* START Data records *

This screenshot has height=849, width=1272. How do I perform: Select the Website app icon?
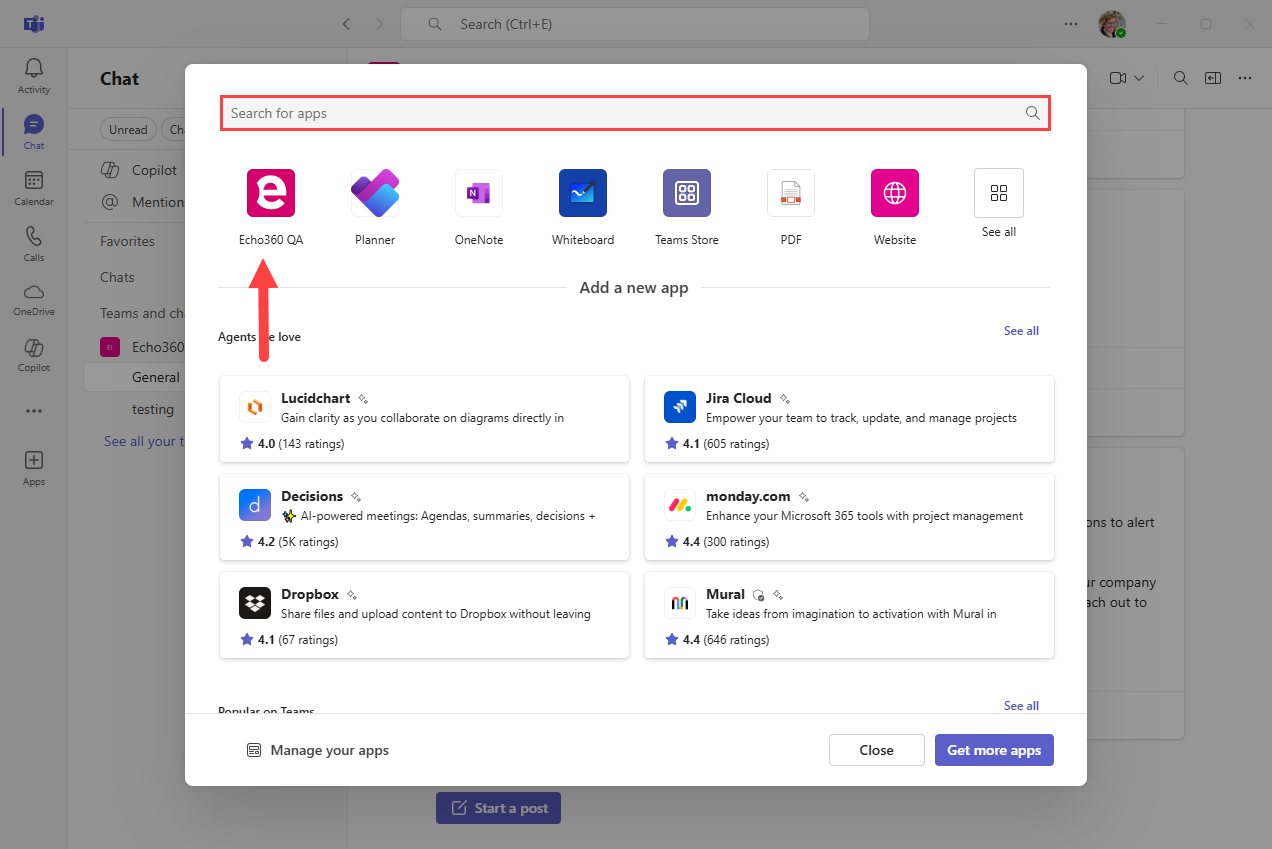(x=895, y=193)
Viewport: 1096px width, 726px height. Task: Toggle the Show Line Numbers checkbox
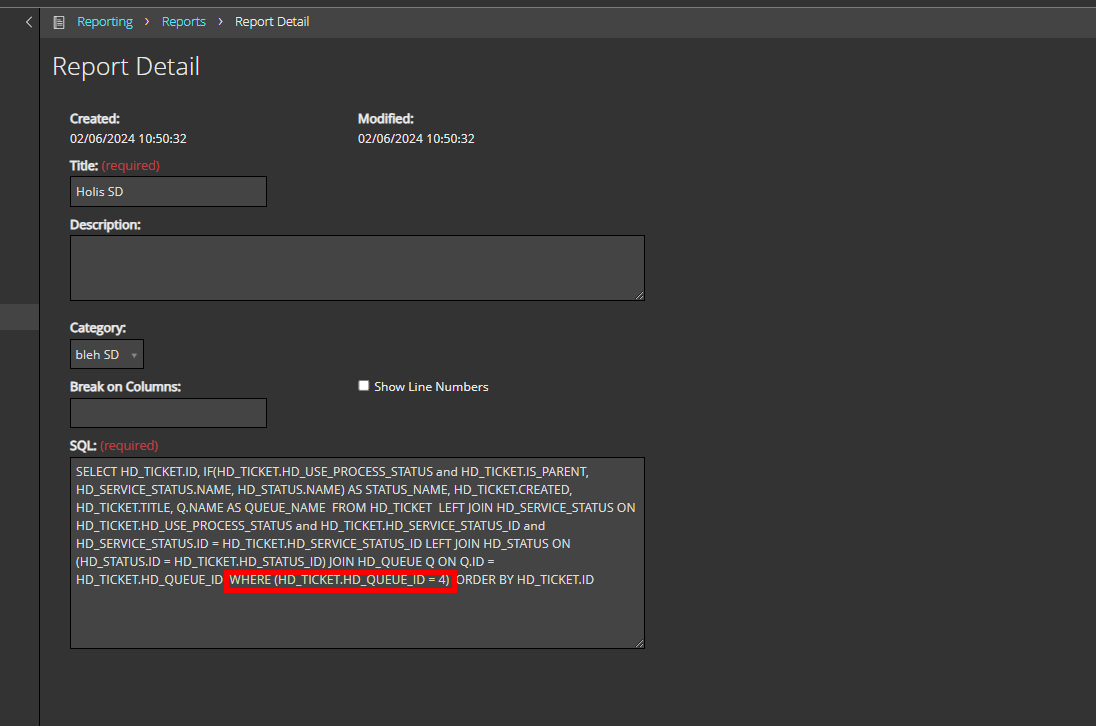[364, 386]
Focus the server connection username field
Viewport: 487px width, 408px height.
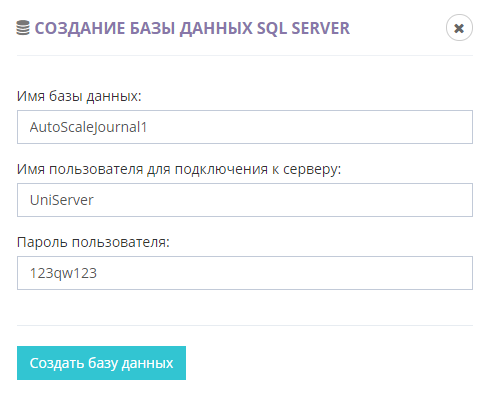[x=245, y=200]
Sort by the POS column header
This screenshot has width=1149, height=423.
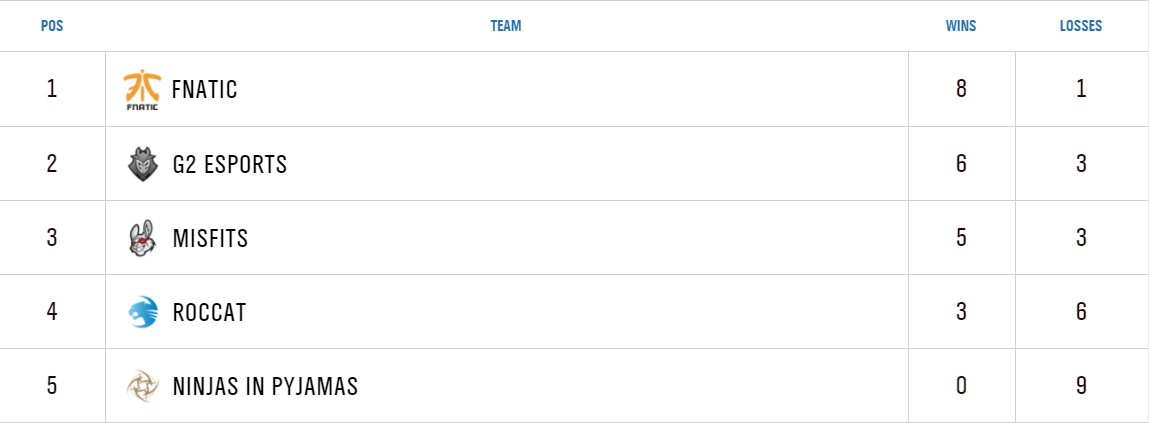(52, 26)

* END Data records *

Set exercise. Please write out every line of the records again, requests included, scaling each answer coordinate by 2.45 and rounding to whole numbers with halves rounded up. Omit the pictures from your answer.

Response below.
This screenshot has height=849, width=1272. How do I perform: Select the Website app icon?
(x=2193, y=473)
Viewport: 1096px width, 726px height. Task: Toggle the Show Line Numbers checkbox
[892, 946]
Focus the server connection username field
Viewport: 487px width, 408px height.
[x=600, y=490]
Sort by the POS column header
This screenshot has width=1149, height=423.
(127, 64)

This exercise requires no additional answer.